Le Mali est éternel, cristallisé comme le diamant, et mesure un million deux cent quarante deux mille km², à l’intérieur desquels la tolérance est notre cardinale valeur.

Alors, même au prix de l’intervention militaire internationale, vous, Président de la République, ne permettez pas que les pilleurs de mausolées soient remplacés par des libertins qui pisseront contre les monticules restaurées!

Vous, Président de la République, ne permettez pas que les coupables de violences et d’exactions sur nos femmes et filles soient évincés au profit d’abonnés culturels aux faits de viol!

Vous, Président de la République, ne permettez pas que les auteurs de mutilations physiques soient remplacés par des braqueurs et des brigands!

Vous, Président de la République, ne permettrez pas que la colonisation, à laquelle les pères devanciers mirent fin, et la dictature, à la mise à terre de laquelle vous fûtes un immense leader, nous reviennent, en pâles copies, comme le Cheval de Troie!

Vous, Président de la République, ne permettez pas qu’à la Charia, dont nous ne voulons pas, soit substitué le non droit!

Monsieur le Président, les islamistes sont condamnés.
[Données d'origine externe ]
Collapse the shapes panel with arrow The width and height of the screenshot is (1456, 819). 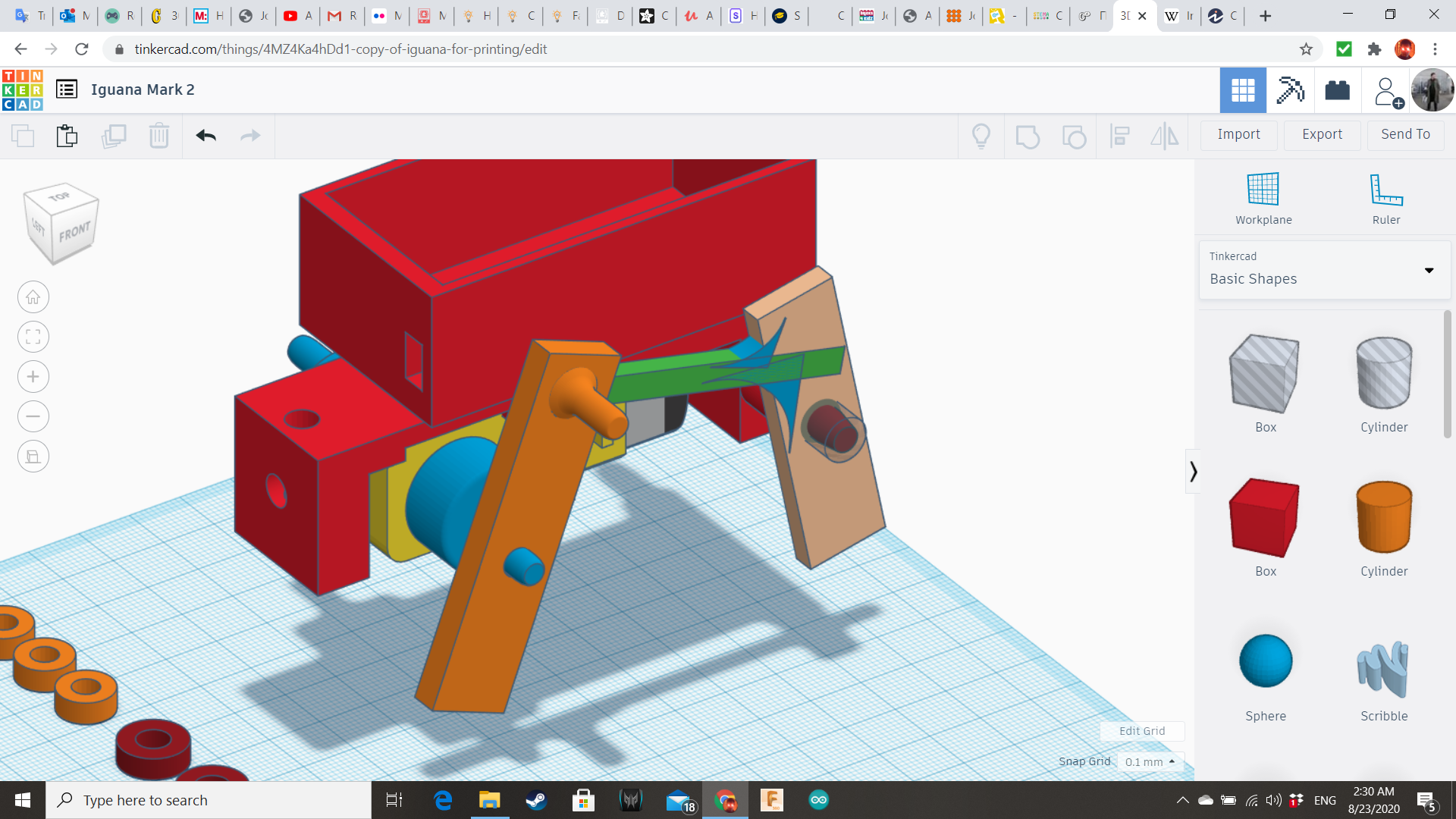[1193, 472]
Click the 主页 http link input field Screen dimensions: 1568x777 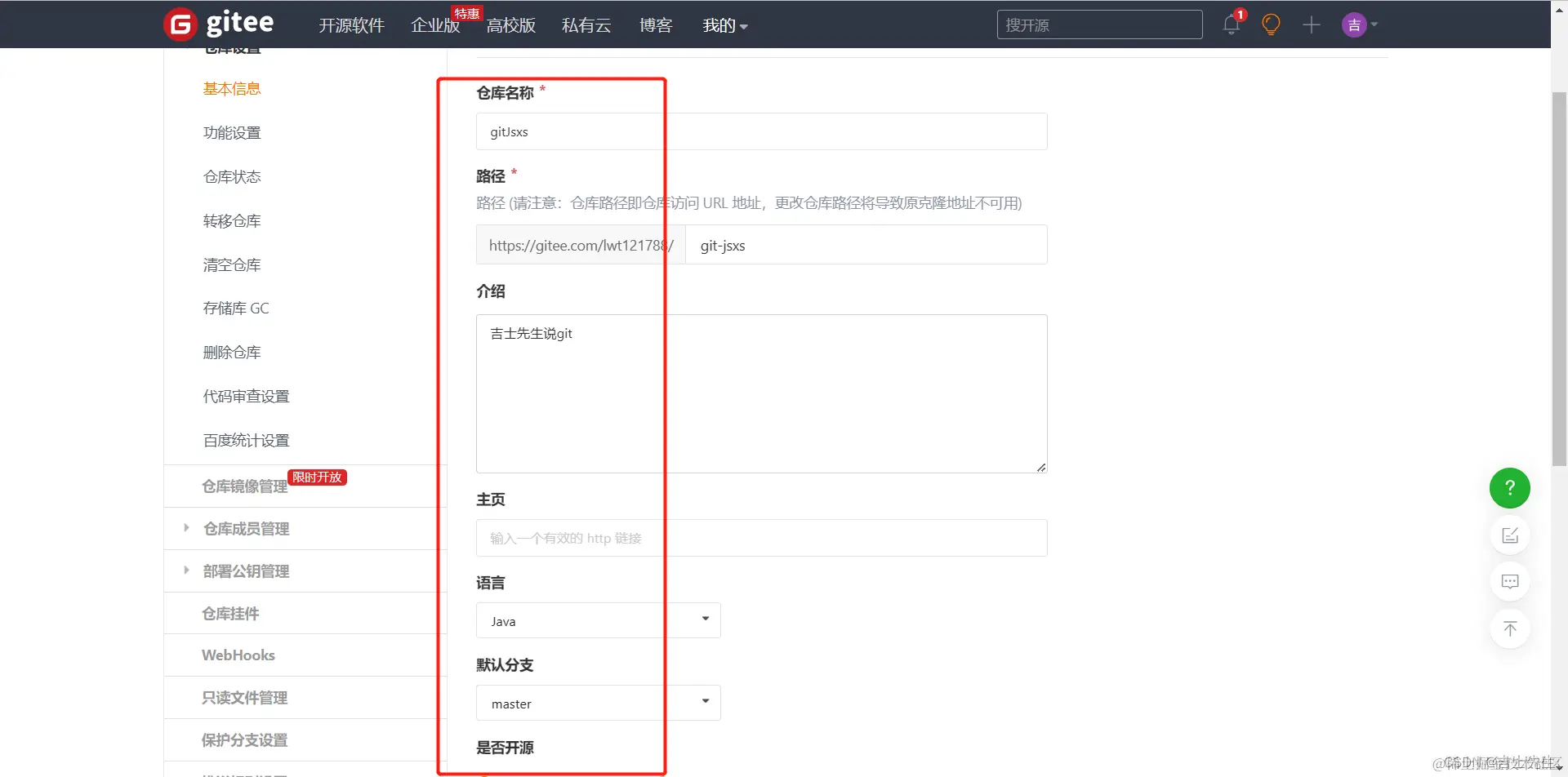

Les armées libres et éprises de paix et de justice auront leur peau; la nôtre également, dans le rôle de la victime collatérale, si nous manifestons la moindre remarque sur l’opération. Mais la souveraineté d’un pays a un prix et nous sommes devant son étal.

Partisans et adversaires de l’intervention militaire étrangère doivent désormais militer pour une seule cause: le Mali. Parce que, si la mort des groupuscules islamistes est programmée, le Nord du pays n’est pas à l’ordre du jour d’un retour dans la République. Nous avons tous l’obligation sacrée d’aider à restaurer notre armée nationale, la réorganiser et l’accompagner pour libérer les régions du Nord du Mali, pour que flotte le drapeau national et que tonne l’hymne national.

Dieu vous y aide, Monsieur le Président.